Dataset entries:
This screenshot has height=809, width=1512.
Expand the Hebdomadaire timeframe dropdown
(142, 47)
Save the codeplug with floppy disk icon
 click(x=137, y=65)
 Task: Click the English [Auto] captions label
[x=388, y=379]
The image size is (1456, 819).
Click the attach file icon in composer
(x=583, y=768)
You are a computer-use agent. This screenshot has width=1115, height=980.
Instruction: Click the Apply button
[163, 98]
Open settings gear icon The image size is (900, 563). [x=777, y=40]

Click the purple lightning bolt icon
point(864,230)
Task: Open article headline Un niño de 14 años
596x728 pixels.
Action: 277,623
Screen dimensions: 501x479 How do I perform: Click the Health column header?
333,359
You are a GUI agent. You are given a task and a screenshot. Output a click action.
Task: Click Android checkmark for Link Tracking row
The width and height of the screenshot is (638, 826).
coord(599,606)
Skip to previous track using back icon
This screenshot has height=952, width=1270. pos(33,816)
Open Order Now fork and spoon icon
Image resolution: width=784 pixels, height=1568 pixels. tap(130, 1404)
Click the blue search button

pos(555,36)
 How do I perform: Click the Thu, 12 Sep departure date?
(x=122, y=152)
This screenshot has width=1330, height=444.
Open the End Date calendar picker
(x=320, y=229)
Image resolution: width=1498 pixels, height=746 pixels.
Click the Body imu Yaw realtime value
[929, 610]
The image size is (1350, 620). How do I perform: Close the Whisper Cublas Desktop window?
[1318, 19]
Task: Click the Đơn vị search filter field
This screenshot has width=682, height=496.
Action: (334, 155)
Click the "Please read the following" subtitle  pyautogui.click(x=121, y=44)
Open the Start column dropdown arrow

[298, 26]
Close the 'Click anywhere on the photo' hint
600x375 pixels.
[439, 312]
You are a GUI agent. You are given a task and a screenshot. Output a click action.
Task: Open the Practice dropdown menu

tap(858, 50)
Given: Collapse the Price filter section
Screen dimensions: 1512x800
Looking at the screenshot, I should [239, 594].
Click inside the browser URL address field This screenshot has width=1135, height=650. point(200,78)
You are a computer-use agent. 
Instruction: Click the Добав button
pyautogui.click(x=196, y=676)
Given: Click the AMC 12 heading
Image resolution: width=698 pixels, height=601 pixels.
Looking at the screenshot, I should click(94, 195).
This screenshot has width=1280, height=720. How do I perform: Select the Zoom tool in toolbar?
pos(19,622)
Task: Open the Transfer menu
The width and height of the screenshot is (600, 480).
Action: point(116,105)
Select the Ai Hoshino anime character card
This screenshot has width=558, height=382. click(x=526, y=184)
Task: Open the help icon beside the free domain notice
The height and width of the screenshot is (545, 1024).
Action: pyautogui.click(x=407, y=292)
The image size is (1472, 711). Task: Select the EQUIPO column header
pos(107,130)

### Task
Every entry must be output again, exactly as written above.

### Final answer
This screenshot has height=809, width=1512.
Expand the Hebdomadaire timeframe dropdown
(142, 47)
Save the codeplug with floppy disk icon
 click(x=137, y=65)
 Task: Click the English [Auto] captions label
[x=388, y=379]
The image size is (1456, 819).
Click the attach file icon in composer
(x=583, y=768)
You are a computer-use agent. This screenshot has width=1115, height=980.
Instruction: Click the Apply button
[163, 98]
Open settings gear icon The image size is (900, 563). [x=777, y=40]

Click the purple lightning bolt icon
point(864,230)
Task: Open article headline Un niño de 14 años
596x728 pixels.
Action: 277,623
Screen dimensions: 501x479 How do I perform: Click the Health column header?
333,359
You are a GUI agent. You are given a task and a screenshot. Output a click action.
Task: Click Android checkmark for Link Tracking row
The width and height of the screenshot is (638, 826).
coord(599,606)
Skip to previous track using back icon
This screenshot has height=952, width=1270. pos(33,816)
Open Order Now fork and spoon icon
Image resolution: width=784 pixels, height=1568 pixels. tap(130, 1404)
Click the blue search button

pos(555,36)
 How do I perform: Click the Thu, 12 Sep departure date?
(x=122, y=152)
This screenshot has width=1330, height=444.
Open the End Date calendar picker
(x=320, y=229)
Image resolution: width=1498 pixels, height=746 pixels.
Click the Body imu Yaw realtime value
[929, 610]
The image size is (1350, 620). How do I perform: Close the Whisper Cublas Desktop window?
[1318, 19]
Task: Click the Đơn vị search filter field
This screenshot has width=682, height=496.
Action: (334, 155)
Click the "Please read the following" subtitle  pyautogui.click(x=121, y=44)
Open the Start column dropdown arrow

[298, 26]
Close the 'Click anywhere on the photo' hint
600x375 pixels.
[439, 312]
You are a GUI agent. You are given a task and a screenshot. Output a click action.
Task: Open the Practice dropdown menu

tap(858, 50)
Given: Collapse the Price filter section
Screen dimensions: 1512x800
Looking at the screenshot, I should [239, 594].
Click inside the browser URL address field This screenshot has width=1135, height=650. point(200,78)
You are a computer-use agent. 
Instruction: Click the Добав button
pyautogui.click(x=196, y=676)
Given: Click the AMC 12 heading
Image resolution: width=698 pixels, height=601 pixels.
Looking at the screenshot, I should click(94, 195).
This screenshot has width=1280, height=720. How do I perform: Select the Zoom tool in toolbar?
pos(19,622)
Task: Open the Transfer menu
The width and height of the screenshot is (600, 480).
Action: point(116,105)
Select the Ai Hoshino anime character card
This screenshot has width=558, height=382. click(x=526, y=184)
Task: Open the help icon beside the free domain notice
The height and width of the screenshot is (545, 1024).
Action: pyautogui.click(x=407, y=292)
The image size is (1472, 711). Task: Select the EQUIPO column header
pos(107,130)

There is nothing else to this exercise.